What the task asks =>
Count the lines of the data below that include the string "resolution", and provide nothing but the result.

--*--

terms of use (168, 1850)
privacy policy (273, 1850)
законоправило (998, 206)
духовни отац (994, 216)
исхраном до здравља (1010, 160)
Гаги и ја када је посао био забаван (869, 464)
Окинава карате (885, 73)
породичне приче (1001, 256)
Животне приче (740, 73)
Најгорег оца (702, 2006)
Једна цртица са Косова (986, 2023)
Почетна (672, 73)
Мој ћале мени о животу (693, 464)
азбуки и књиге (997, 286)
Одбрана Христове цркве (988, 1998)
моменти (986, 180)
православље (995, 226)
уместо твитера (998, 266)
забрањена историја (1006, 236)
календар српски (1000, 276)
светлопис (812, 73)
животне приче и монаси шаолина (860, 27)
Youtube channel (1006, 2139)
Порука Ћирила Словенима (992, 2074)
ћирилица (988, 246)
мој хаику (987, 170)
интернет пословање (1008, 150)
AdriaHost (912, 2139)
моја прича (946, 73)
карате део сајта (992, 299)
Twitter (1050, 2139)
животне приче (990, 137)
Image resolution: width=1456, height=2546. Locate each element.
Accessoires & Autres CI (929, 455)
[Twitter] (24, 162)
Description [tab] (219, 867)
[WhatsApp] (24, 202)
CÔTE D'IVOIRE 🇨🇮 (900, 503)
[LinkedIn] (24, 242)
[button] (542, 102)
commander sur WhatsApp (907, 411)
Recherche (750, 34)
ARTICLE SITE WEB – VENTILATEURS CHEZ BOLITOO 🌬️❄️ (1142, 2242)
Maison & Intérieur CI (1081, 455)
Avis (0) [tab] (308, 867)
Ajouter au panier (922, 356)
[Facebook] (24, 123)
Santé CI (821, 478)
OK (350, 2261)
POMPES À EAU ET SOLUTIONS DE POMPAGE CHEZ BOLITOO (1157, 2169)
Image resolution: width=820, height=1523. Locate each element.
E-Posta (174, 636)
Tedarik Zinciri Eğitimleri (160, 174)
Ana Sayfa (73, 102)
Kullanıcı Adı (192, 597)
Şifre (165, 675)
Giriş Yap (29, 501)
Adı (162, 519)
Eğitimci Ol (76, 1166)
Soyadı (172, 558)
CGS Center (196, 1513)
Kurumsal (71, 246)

--*--

Task result =>
2